::: THE INPUT :::

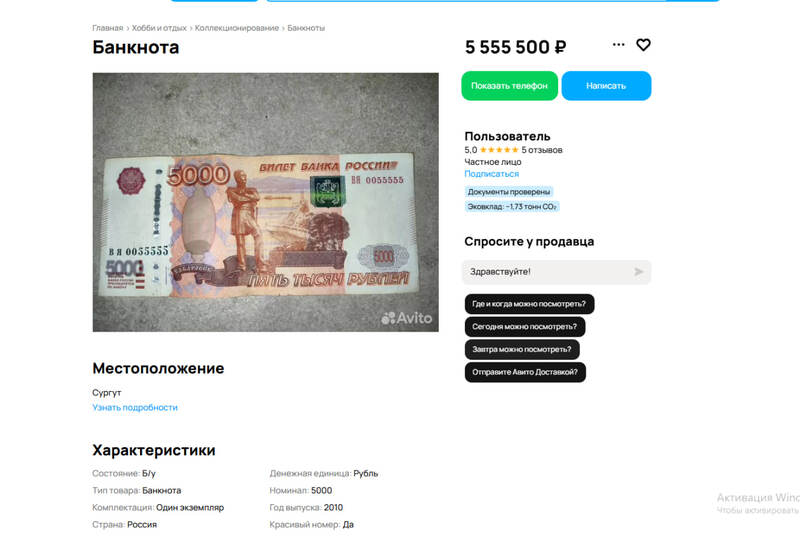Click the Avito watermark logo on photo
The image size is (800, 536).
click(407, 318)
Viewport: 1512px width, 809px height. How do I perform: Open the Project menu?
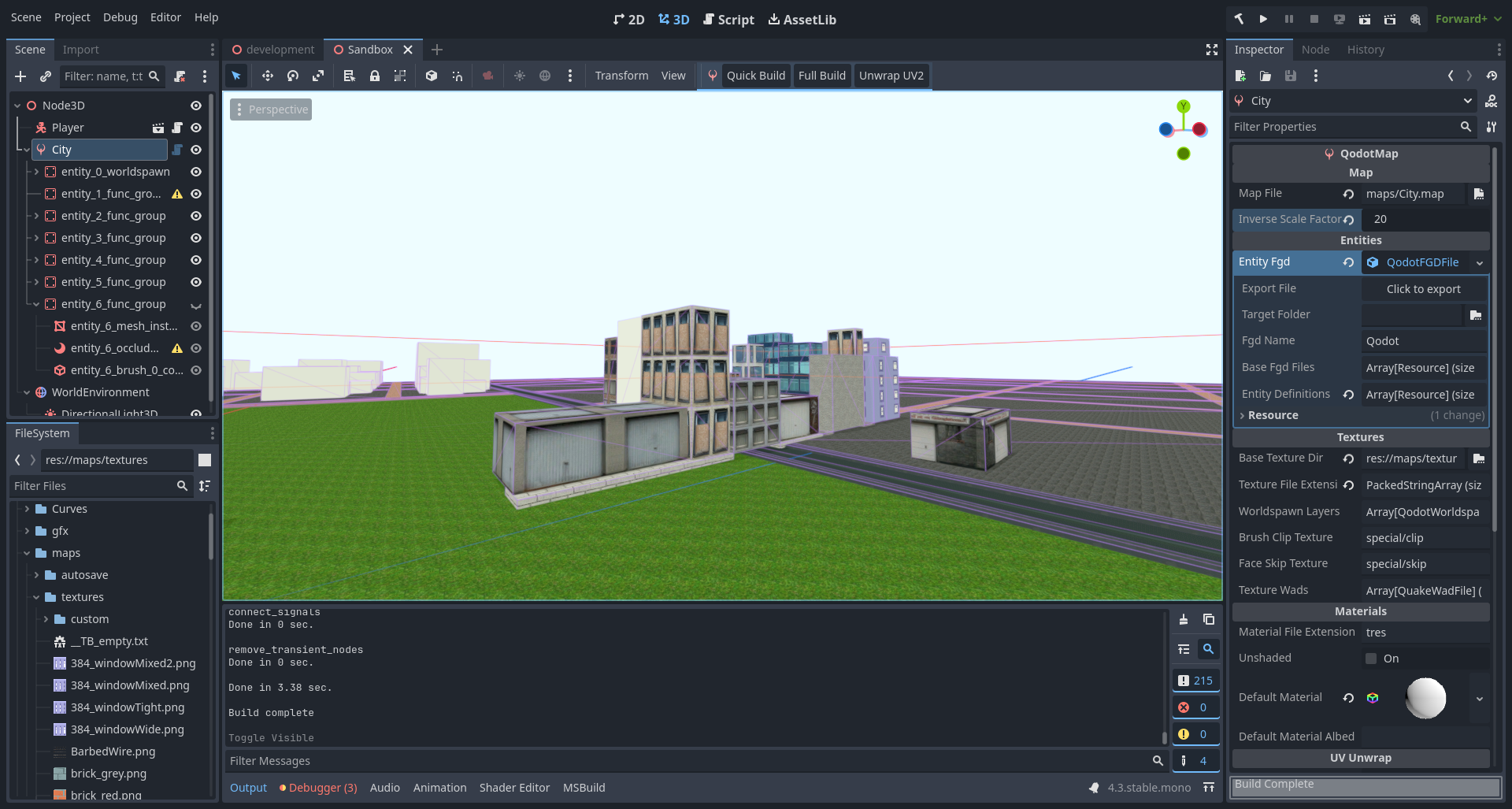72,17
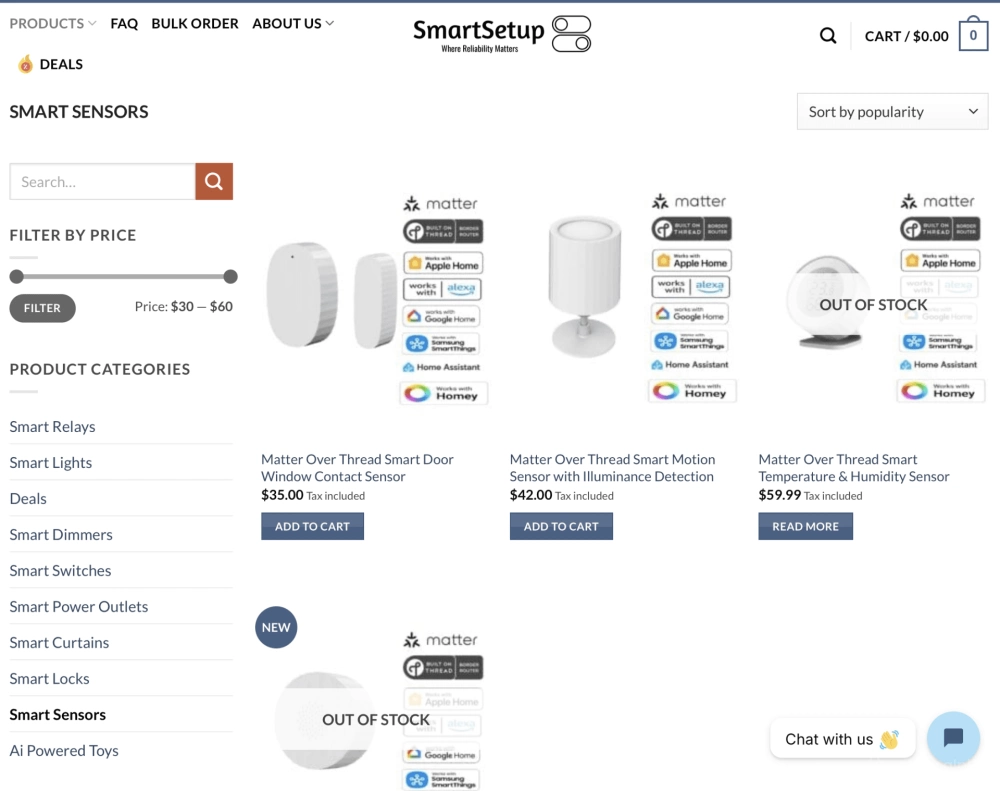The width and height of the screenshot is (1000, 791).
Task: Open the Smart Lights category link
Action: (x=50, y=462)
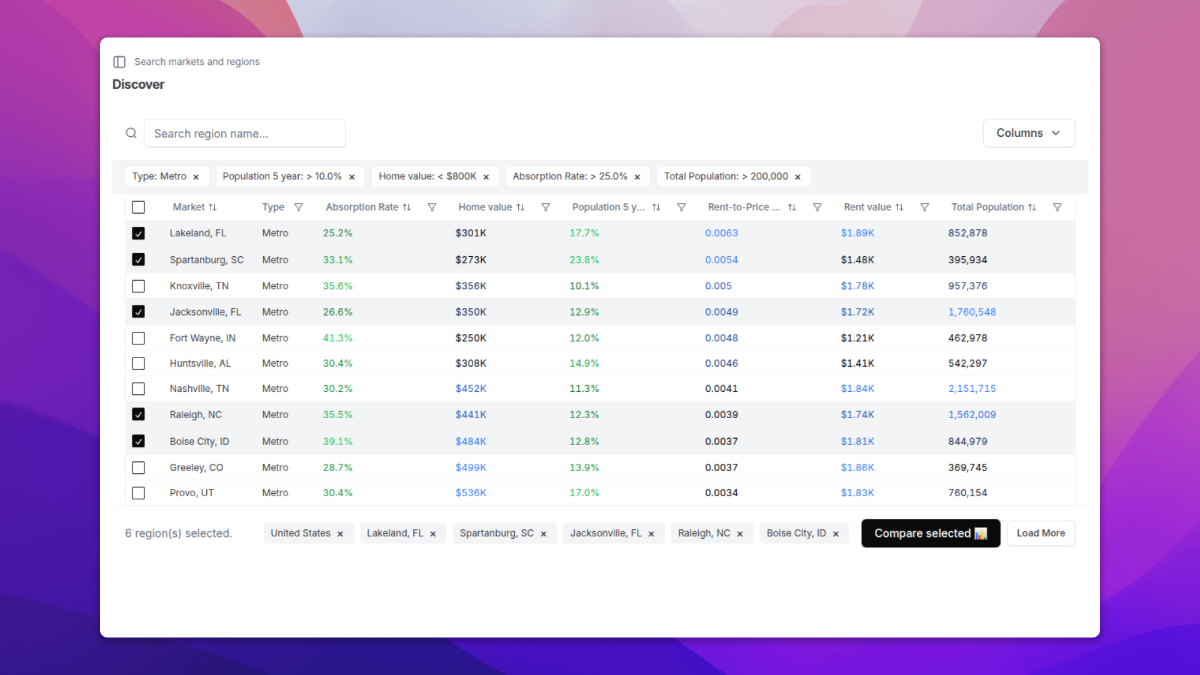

:::

Find the line holding "Viewport: 1512px width, 809px" in the data above. Retype it and every later line exactly, through the end, but not the pictures.

→ RESPONSE AREA
Viewport: 1512px width, 809px height. How do I perform: Open the Project menu?
72,17
The width and height of the screenshot is (1000, 791).
Task: Open the Smart Lights category link
Action: (x=50, y=462)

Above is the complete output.